One is the blow-gun method. This works best with a helper, but it can be done single-handed with a dog that doesn’t fight you too hard, and as long at your capsule will fit into a drinking straw. You may need to crimp the edges of the straw just a little after loading to keep the capsule from sliding out before you’re ready.
Then gently open the dog’s mouth enough to poke the straw in and give it a sharp puff of breath. That will launch the capsule into the back of her mouth. Quickly close the mouth and gently but firmly hold it shut. Be careful not to cause her to bite her own lips. Holding her muzzle angled up helps the pill slide down. Blowing GENTLY into her nose triggers a swallow reflex.
If that doesn’t work, do it the hard way. Here’s the way I do that.
First, if the dog is a squirmer, maneuver him to where he can’t back away from you: against a wall or in a corner. I place my left hand over the muzzle and slide my middle finger and thumb in behind his canine teeth, careful to not press his “lips” into his teeth. That usually opens the mouth a bit.
With the pill gripped between thumb and forefinger of the right hand, place the back of that hand (pinky finger edge) on the dog’s lower teeth and roll that hand over to open his jaws and bring the pill into position above the back of the tongue.

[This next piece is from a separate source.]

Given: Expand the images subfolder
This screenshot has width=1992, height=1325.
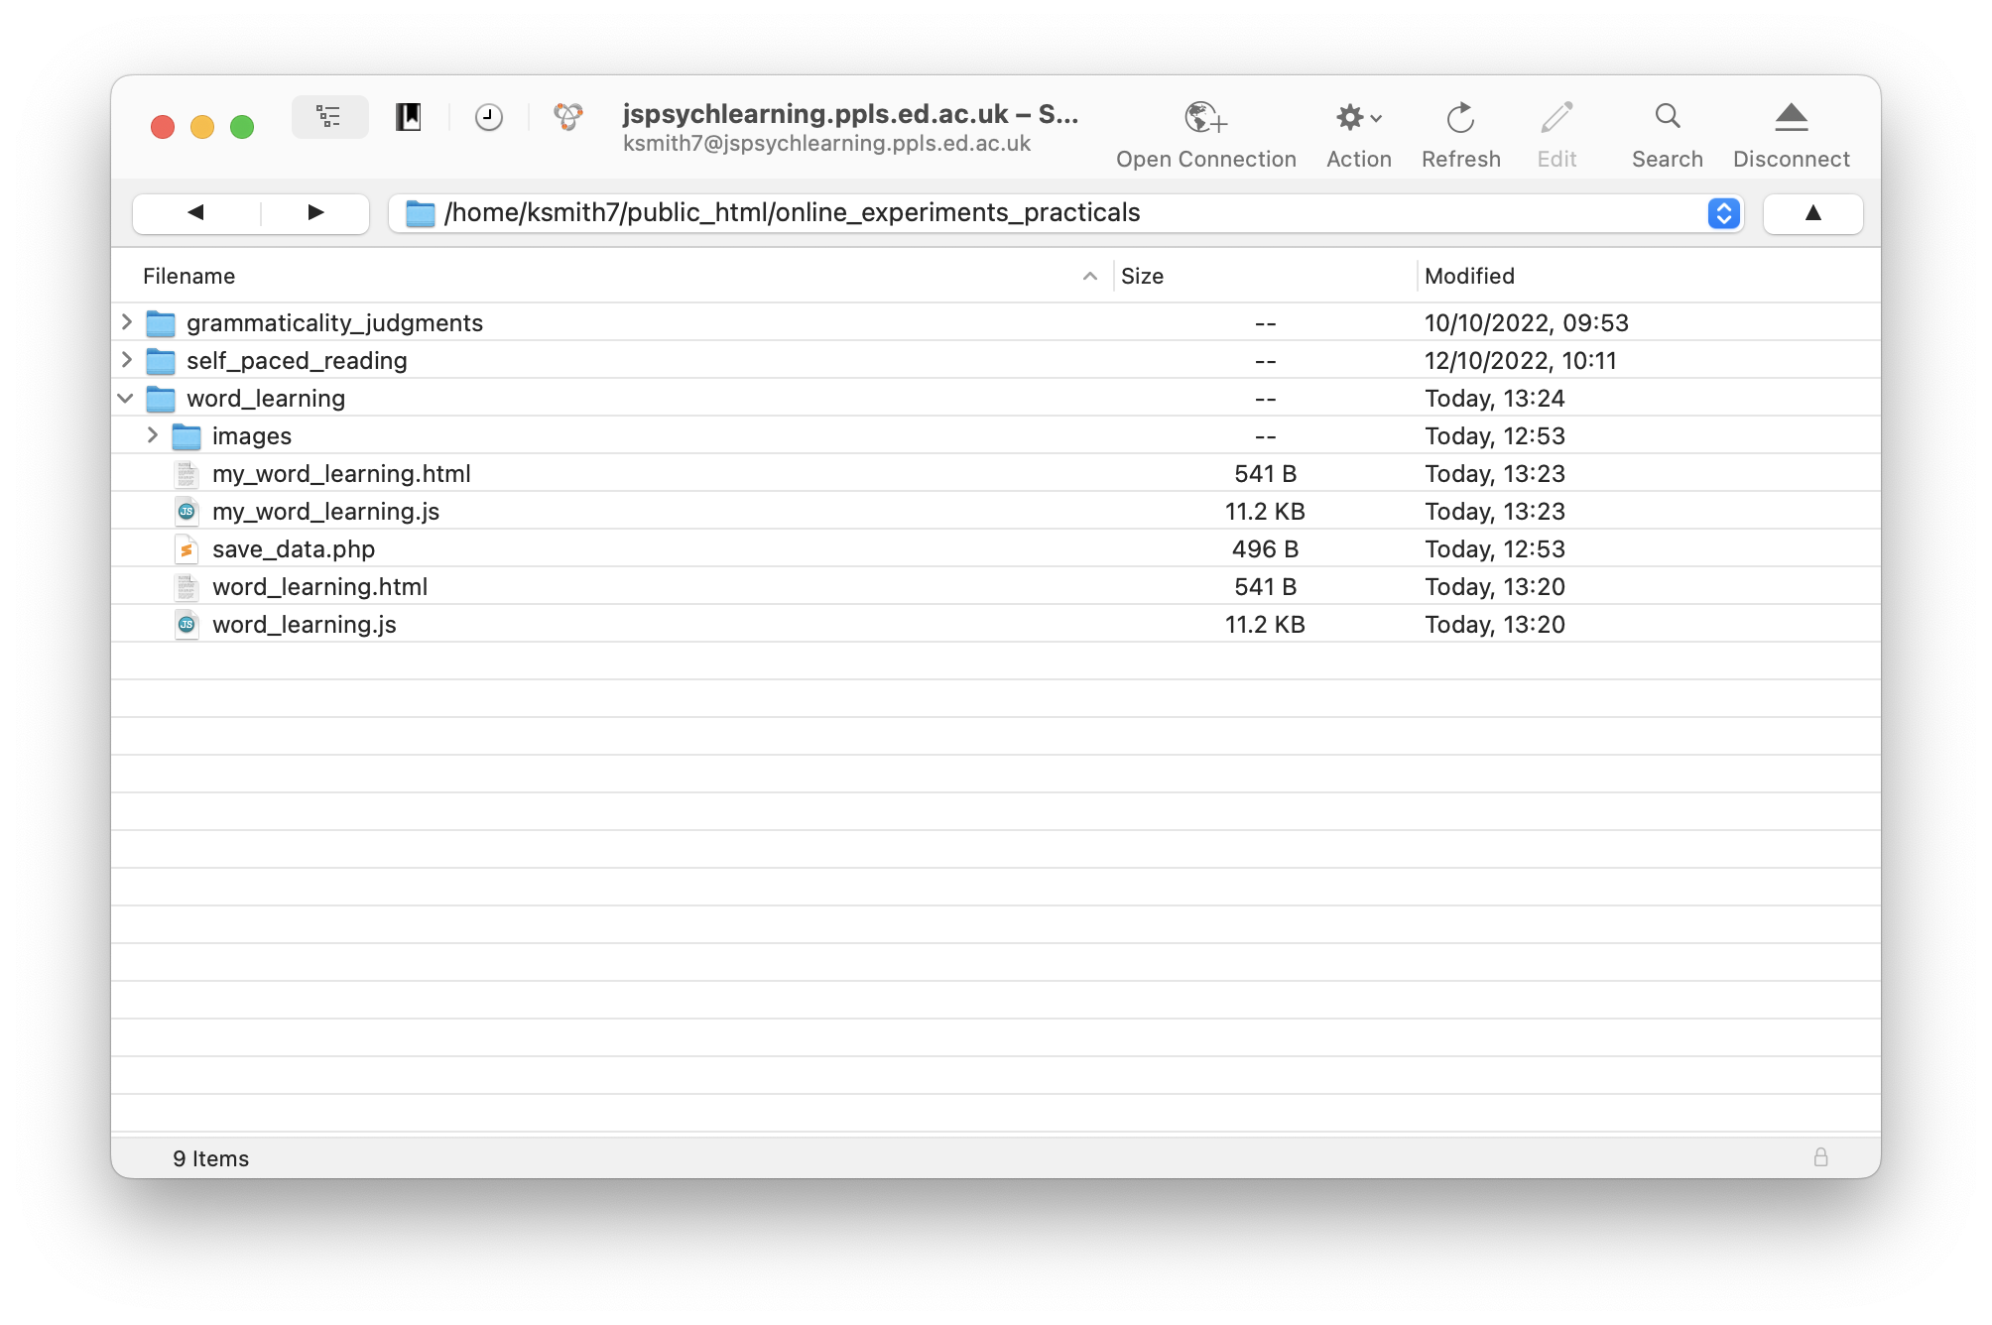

Place the pill on the back of his tongue and use the forefinger to push it over the hump of the tongue. There is no need to stick your finger down his throat, that just triggers a gag reflex that could get ugly.
Once the capsule is on the back side of the tongue (behind the hump), remove your fingers quickly and close the mouth (being mindful not to trap the “lips” forcing him to bite himself). Hold the jaws closed firmly but gently, angled upward, and blow softly into his nostrils. You can also stroke his neck with your free hand, where the esophagus is, to encourage swallowing.
Once you get the hang of this it is quick and relatively trauma free for both of you.
Use judgement, however, on which dogs to try this. A dog with a mean temperament would be a risk of you being badly bitten. I don’t think I’d EVER try this on a Chihuahua!
After you’ve medicated your dog, be sure to praise her and give her some loving. This is especially important if you’ve had to “invade her space” to get the job done. She doesn’t understand what you’re doing and may look at the procedure as punishment. Leave her with a positive feel for what was done.